La autenticità del documento informatico si potrebbe ottenere con diversi procedimenti di firma, complessi e sicuri anche in funzione della tipologia di documento da sottoporre a conservazione; la firma digitale è quella che oggi assicura il maggior livello si sicurezza perché prevede l’intervento di un certificatore accreditato, che rilascia un certificato digitale al soggetto che appone la firma. Il certificatore, sotto il controllo dell’AGID – Agenzia per l’Italia Digitale – rilascia a ciascun utente che ne faccia richiesta, una chiave privata (generalmente residente in un microchip sul dispositivo di firma, smart card, token usb, etc.) ed una chiave pubblica, accessibile a tutti coloro che volessero verificare la autenticità della firma e il suo titolare.
La chiave pubblica e la chiave privata sono generate contestualmente, con una procedura le correla in maniera univoca, in modo che i dati generati con una delle due chiavi possano essere decifrati da chi conosce l’altra chiave. La procedura di firma digitale, per grandi linee, è la seguente:
- Viene generato un hash del file da sottoporre a conservazione;
- L’hash viene cifrato con la chiave privata;
- Il file da firmare viene “impacchettato” con l’aggiunta – tra l’altro – dell’hash cifrato e delle generalità del soggetto che ha firmato digitalmente il documento informatico. Al suffisso del file (per esempio, pdf) viene aggiunto un altro suffisso (per esempio, p7m che corrisponde alla firma Cades).
In questo modo, essendo possibile accedere alla chiave pubblica, chiunque può leggere il contenuto del file e, soprattutto, verificare, con la “decifratura” tramite la chiave pubblica, la autenticità della firma.
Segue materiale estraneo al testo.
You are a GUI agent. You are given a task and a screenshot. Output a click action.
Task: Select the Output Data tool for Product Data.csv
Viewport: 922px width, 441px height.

La opponibilità della data ai terzi si realizza con l’apposizione della marca temporale. Il metodo con cui viene applicata la marca è simile a quello della firma digitale: viene calcolata l’impronta del file (hash) su cui apporre la marca temporale e l’hash viene cifrato con la chiave predisposta dal soggetto che ha emesso la marca temporale, titolare di un certificato rilasciato dall’Agid. Quando un documento viene “marcato”, l’ora e la data saranno apposti secondo gli standard UTC (Universal Time Coordinated) in conformità a quanto previsto dal regolamento DigitPA e quindi l’ora che apparirà sarà all’incirca di una o due ore in anticipo rispetto all’orario italiano. La marca temporale può essere contenuta all’interno del documento (attached), ed in questo caso il file assume l’estensione .tsd o .m7m, oppure separata (detached), e il file assume l’estensione .tsr.
Per quanto sopra detto, la immodificabilità del file sottoposto a firma digitale e a marca temporale ha una doppia garanzia, posto che ciascuna della due procedure genera un hash del file.
Ovviamente se ad un file firmato o marcato viene apportata una qualsiasi modifica al suo contenuto, il file risulta corrotto e firma e marca si hanno per non applicate.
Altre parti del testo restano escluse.